[Work required] Set down exactly the lines in the records below that run from the line with "Click the bunny's red necktie" to the line with "The image size is (215, 215).", inclusive, and nothing more.

**** Entries supplied ****

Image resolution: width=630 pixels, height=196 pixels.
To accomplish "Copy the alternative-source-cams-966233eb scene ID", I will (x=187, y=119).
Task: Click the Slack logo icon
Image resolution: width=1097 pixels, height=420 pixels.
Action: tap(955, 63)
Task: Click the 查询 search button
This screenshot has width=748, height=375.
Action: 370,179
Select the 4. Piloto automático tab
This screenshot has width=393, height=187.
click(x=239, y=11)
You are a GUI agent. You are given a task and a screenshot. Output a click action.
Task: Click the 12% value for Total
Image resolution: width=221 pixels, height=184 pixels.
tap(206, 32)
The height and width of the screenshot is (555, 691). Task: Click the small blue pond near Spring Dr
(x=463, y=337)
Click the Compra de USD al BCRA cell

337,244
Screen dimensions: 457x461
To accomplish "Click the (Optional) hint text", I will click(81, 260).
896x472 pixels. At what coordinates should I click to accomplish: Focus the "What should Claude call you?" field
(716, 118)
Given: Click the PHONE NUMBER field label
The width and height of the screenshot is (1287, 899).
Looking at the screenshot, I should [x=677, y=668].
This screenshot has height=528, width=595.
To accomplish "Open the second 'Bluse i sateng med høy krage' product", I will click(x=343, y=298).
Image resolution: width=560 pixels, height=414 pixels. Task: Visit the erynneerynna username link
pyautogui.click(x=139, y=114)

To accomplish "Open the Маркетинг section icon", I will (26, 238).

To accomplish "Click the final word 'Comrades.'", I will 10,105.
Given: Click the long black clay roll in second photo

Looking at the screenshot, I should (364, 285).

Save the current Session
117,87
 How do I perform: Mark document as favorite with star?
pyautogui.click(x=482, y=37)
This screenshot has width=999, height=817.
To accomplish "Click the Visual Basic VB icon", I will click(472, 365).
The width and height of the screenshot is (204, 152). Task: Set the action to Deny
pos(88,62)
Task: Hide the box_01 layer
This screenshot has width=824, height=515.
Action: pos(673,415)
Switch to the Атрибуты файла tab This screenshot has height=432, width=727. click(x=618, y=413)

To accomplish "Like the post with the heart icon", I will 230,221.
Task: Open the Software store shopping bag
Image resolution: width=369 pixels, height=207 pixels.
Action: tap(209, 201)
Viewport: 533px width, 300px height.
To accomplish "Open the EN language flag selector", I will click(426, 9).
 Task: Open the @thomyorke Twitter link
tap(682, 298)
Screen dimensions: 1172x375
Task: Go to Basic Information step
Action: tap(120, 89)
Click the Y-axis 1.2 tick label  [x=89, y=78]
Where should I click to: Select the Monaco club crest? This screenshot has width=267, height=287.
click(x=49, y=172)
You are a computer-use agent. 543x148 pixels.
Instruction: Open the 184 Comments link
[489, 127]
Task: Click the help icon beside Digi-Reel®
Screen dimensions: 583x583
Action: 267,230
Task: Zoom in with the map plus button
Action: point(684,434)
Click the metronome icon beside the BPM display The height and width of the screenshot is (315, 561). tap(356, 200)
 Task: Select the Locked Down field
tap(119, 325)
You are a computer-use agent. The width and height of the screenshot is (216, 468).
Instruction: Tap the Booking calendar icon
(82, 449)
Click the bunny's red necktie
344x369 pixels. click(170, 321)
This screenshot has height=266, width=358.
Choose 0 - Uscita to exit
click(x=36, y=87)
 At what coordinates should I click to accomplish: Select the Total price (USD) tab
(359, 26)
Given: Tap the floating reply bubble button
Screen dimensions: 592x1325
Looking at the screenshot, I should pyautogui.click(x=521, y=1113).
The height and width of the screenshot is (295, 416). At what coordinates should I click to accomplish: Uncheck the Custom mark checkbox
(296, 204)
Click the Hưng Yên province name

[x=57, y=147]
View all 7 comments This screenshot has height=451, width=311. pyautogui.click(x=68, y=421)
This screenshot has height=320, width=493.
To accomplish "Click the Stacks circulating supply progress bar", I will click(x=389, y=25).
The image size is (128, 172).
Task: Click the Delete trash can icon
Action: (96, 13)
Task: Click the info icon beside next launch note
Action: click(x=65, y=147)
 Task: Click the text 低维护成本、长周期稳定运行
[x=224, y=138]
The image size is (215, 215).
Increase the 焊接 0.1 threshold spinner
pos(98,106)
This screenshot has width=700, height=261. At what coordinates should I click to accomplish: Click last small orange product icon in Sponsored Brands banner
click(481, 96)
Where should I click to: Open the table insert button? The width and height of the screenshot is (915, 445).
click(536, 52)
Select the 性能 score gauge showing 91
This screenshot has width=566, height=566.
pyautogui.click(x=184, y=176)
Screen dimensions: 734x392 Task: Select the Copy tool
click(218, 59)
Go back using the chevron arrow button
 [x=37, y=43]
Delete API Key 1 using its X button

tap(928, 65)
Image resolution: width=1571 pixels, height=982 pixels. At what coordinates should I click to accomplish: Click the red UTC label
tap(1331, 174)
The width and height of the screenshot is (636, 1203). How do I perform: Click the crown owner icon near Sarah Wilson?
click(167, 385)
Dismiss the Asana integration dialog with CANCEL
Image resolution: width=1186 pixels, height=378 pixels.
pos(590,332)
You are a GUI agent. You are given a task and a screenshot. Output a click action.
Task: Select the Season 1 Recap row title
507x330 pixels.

****

[Solved exercise]
Click the bunny's red necktie
344x369 pixels. click(170, 321)
This screenshot has height=266, width=358.
Choose 0 - Uscita to exit
click(x=36, y=87)
 At what coordinates should I click to accomplish: Select the Total price (USD) tab
(359, 26)
Given: Tap the floating reply bubble button
Screen dimensions: 592x1325
Looking at the screenshot, I should pyautogui.click(x=521, y=1113).
The height and width of the screenshot is (295, 416). At what coordinates should I click to accomplish: Uncheck the Custom mark checkbox
(296, 204)
Click the Hưng Yên province name

[x=57, y=147]
View all 7 comments This screenshot has height=451, width=311. pyautogui.click(x=68, y=421)
This screenshot has height=320, width=493.
To accomplish "Click the Stacks circulating supply progress bar", I will click(x=389, y=25).
The image size is (128, 172).
Task: Click the Delete trash can icon
Action: (96, 13)
Task: Click the info icon beside next launch note
Action: click(x=65, y=147)
 Task: Click the text 低维护成本、长周期稳定运行
[x=224, y=138]
The image size is (215, 215).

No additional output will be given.